With vast rice fields that were ready for harvesting inundated, many in the region have had their livelihoods disrupted. UN Resident and Humanitarian Coordinator Neil Buhne said in a statement late yesterday that the world body will call for millions of dollars in aid to help replant the fields and compensate those who have lost money due to the floods.

"I urge donors to generously support priority needs such as mosquito nets, clean water and food," he said.

Five more people were reported dead Saturday, raising the death toll from days of rain to 32 with 12 others missing, Pradeep Kodippili of the Disaster Management Center said.

Some 23,000 people have left camps, but nearly 340,000 remain homeless, he said.

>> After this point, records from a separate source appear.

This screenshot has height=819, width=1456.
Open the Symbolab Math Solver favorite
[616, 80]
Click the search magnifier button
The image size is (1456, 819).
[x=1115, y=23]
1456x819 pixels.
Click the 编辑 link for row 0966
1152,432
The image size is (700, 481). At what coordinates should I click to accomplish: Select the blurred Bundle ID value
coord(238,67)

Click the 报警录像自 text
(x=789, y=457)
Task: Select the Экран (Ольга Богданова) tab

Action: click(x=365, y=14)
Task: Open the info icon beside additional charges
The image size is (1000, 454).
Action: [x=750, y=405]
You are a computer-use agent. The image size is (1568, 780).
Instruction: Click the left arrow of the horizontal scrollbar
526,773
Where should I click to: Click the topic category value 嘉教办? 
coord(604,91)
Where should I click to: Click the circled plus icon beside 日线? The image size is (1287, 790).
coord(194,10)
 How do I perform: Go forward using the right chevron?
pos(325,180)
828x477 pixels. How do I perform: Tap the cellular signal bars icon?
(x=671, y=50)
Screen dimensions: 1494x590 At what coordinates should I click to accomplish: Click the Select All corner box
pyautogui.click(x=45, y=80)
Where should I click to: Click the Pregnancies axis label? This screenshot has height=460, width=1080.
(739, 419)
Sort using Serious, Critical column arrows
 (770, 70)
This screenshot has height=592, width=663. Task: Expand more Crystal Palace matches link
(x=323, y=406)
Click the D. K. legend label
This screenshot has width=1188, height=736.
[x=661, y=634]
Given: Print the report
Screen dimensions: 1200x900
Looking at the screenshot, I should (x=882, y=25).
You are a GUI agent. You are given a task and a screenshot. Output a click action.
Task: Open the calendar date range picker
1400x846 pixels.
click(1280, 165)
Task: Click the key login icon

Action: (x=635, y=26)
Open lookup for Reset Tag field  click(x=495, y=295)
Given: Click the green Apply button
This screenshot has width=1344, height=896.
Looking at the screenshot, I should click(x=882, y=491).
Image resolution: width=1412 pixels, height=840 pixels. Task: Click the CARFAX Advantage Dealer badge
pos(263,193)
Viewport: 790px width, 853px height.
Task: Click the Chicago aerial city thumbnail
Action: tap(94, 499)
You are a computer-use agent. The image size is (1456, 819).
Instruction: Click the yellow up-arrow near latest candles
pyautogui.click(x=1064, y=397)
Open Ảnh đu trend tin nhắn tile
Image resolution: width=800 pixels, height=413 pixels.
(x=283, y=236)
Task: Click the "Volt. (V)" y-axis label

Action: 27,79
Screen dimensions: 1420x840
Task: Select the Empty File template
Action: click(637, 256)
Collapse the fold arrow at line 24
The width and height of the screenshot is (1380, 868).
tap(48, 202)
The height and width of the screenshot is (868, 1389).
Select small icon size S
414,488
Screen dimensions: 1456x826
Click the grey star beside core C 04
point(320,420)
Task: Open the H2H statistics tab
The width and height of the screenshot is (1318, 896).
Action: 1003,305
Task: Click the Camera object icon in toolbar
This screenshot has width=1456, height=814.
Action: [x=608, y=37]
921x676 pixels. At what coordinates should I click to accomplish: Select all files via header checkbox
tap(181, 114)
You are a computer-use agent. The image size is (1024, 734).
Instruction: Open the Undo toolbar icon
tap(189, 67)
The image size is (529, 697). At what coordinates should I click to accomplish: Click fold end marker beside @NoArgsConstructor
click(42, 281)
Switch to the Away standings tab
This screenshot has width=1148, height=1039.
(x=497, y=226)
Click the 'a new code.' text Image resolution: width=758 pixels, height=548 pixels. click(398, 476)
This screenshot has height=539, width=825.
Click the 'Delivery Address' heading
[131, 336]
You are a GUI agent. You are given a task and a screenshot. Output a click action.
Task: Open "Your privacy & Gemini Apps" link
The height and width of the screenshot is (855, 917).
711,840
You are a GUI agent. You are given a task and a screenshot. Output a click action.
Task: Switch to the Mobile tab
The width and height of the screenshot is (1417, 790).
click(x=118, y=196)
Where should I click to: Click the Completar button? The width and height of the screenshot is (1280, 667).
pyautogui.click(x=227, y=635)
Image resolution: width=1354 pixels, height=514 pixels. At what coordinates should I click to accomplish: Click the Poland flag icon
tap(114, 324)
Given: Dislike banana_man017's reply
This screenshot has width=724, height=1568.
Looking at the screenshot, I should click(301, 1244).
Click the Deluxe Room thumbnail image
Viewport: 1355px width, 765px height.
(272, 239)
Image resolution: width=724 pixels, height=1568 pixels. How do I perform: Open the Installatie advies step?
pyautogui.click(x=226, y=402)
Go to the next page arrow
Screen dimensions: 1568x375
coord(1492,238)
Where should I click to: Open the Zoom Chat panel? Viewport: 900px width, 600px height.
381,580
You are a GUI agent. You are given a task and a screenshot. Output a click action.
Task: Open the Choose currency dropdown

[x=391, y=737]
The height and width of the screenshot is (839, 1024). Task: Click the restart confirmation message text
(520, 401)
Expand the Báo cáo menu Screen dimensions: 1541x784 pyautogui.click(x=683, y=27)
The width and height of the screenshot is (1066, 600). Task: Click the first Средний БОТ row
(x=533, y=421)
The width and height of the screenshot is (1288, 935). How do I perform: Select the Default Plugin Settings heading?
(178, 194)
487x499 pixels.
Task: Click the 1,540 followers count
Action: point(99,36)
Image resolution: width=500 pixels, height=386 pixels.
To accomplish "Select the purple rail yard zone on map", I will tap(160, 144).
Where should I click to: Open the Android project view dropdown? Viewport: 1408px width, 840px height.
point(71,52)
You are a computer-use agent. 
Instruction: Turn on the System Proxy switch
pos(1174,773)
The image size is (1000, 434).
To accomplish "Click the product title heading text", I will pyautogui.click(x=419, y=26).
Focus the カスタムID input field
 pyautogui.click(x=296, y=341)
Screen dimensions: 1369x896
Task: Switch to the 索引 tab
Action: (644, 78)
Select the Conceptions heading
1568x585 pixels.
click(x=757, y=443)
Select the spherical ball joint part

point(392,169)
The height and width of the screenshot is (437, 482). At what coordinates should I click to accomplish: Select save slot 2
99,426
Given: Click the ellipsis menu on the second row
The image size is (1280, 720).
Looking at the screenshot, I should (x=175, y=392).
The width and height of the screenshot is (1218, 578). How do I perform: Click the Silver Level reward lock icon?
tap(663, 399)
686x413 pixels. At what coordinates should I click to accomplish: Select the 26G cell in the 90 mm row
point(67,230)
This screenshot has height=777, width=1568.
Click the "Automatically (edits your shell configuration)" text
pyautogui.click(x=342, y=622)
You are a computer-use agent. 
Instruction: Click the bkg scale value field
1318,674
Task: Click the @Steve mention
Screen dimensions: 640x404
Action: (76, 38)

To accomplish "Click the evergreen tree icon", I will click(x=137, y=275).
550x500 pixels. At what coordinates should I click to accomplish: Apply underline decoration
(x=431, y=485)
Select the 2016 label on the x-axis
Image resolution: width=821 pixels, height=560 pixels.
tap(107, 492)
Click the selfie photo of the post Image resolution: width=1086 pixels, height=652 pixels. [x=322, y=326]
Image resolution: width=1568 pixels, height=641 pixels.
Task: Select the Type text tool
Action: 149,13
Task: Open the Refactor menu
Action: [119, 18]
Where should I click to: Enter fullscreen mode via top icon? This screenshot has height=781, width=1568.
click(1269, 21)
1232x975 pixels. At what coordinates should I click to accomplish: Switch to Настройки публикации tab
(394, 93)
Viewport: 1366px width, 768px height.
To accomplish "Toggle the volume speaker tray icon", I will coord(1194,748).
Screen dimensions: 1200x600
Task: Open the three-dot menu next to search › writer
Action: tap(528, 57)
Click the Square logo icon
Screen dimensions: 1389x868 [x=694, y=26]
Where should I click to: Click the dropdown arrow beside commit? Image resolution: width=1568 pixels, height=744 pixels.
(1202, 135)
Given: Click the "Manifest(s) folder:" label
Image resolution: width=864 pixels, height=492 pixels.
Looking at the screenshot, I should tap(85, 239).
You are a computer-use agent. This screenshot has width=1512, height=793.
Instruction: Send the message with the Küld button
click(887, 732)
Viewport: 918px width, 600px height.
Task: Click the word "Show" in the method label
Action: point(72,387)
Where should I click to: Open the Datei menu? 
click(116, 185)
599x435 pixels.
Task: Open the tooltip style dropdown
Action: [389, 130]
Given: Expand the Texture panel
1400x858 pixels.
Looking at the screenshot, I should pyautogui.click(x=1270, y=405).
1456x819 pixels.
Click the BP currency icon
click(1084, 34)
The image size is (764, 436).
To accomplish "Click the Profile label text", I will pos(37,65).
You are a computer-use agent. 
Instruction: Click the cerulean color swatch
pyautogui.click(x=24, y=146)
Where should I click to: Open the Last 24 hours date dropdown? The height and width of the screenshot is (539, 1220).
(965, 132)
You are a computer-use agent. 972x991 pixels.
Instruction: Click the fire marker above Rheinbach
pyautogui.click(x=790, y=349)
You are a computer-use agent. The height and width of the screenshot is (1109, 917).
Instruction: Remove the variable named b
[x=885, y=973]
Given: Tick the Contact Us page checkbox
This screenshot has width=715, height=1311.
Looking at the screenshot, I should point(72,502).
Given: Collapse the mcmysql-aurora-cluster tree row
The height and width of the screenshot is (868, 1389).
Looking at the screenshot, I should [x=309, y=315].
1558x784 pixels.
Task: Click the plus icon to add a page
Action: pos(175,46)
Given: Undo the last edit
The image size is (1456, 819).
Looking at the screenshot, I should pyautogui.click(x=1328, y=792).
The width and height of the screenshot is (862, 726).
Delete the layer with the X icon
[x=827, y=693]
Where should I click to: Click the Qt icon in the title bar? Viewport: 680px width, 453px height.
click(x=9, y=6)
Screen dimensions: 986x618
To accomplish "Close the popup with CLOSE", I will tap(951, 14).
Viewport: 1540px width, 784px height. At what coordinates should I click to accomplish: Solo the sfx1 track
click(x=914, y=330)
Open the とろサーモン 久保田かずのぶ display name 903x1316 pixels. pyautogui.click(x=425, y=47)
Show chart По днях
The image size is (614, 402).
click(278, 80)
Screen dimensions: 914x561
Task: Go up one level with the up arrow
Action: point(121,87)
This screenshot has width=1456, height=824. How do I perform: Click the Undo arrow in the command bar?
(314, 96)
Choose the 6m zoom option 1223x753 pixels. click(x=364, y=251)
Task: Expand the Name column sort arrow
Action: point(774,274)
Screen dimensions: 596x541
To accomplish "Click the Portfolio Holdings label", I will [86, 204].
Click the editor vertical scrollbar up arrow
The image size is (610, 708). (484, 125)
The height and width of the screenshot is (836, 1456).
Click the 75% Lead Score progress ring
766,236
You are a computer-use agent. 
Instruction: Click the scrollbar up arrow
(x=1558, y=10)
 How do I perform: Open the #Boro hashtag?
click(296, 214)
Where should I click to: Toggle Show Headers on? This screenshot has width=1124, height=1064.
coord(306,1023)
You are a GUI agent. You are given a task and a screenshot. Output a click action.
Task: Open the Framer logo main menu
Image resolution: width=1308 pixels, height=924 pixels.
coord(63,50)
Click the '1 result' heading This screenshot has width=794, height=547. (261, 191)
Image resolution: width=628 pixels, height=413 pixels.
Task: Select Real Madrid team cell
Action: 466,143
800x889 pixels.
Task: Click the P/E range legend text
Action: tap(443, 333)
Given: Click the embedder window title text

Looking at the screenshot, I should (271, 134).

As floodwaters slowly receded in the worst-hit Eastern Province, most people remained in temporary shelters today, though some in Karaithivu village in eastern Ampara district came out and cleaned their houses for rituals marking the ethnic Tamils' traditional harvest festival.

Sellaih Rasiah, a community leader in Karaithivu, said villagers affected by the devastating 2004 tsunami have lost most of their belongings and would again have to start anew. Schoolchildren have lost their books and clothes, he said.

The mud-walled hut with a coconut palm roof where Muttumari Jegathisvaran, a 25-year-old laborer, lived was collapsed. All his belongings had been flushed away and the banana trees and vegetable plants in his garden were dead and discolored.

"There is no festival for us. I have no work, no place to live," he said.

The government has estimated the flood losses at $500 million (£315m).